Immerhin gesteht der Autor, dass die Wehrmacht durch ihre Unterstützung den Mord an den Juden möglich gemacht habe, spricht jedoch von einem »Sachzwang«, der der »kontinuierlichen Radikalisierung« geschuldet gewesen sei. Und es habe in diesem Krieg allein der »systematische Massenmord an der jüdischen Bevölkerung letztlich außerhalb ›konventioneller‹ Maßstäbe« gestanden.

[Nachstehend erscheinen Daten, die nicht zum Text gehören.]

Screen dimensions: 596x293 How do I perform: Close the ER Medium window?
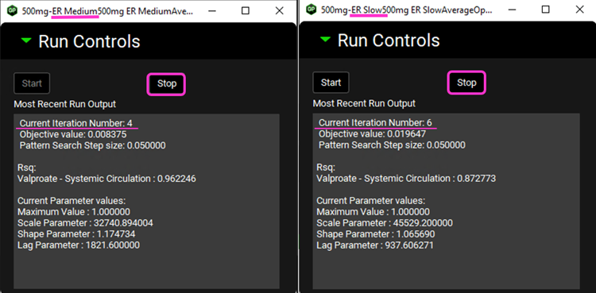(x=280, y=10)
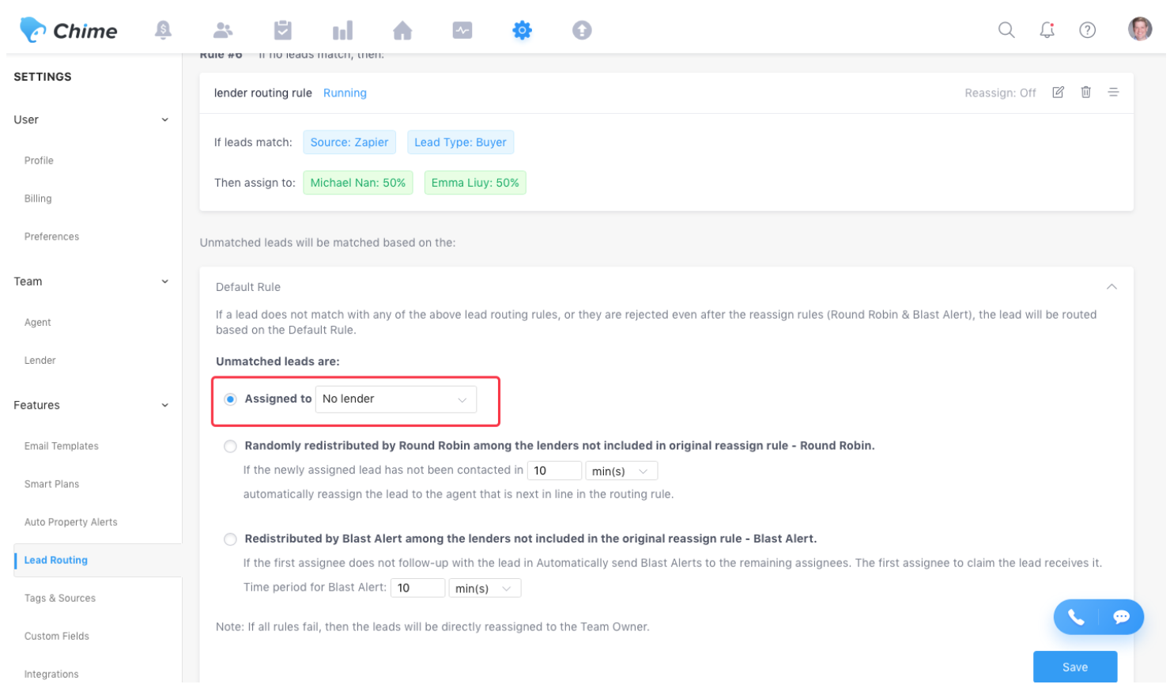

Solche verharmlosenden Ansichten hat man schon gehört. Polemisch verkürzt lautet die Botschaft: Die Sowjets selbst sind schuld, dass sie so viele Opfer erlitten, da sie sich gegen den Einmarsch wehrten und der »Blitzkrieg« somit keinen Erfolg hatte. Ansonsten wäre es der Bevölkerung – bis auf die Juden – gut ergangen. Arnold datiert die beginnende Radikalisierung auf Oktober 1941. Gleichzeitig schreibt er von bereits Ende Juli 1941 stattfindenden Massakern an der jüdischen Bevölkerung, von Besprechungen der Wirtschaftsdienststellen, die darauf hinaus liefen, die einheimische Bevölkerung verhungern zu lassen, und von Plünderungen durch Wehrmachtssoldaten. Seine Thesen werden durch die von ihm selbst gebotenen reichen Fakten nicht gestützt. Und Fakt bleibt: Deutsche »Herrenmenschen «, in welcher Funktion und Uniform auch immer, haben vor mehr als 65 Jahren unermessliches Leid über die Menschen in der Sowjetunion gebracht.

 

Ernst Reuß

 

Klaus Jochen Arnold: Die Wehrmacht und die Besatzungspolitik in den besetzten Gebieten der Sowjetunion; Kriegführung und Radikalisierung im »Unternehmen Barbarossa «. Duncker & Humblot, Berlin 2004. 579 S., geb., 48,80 €.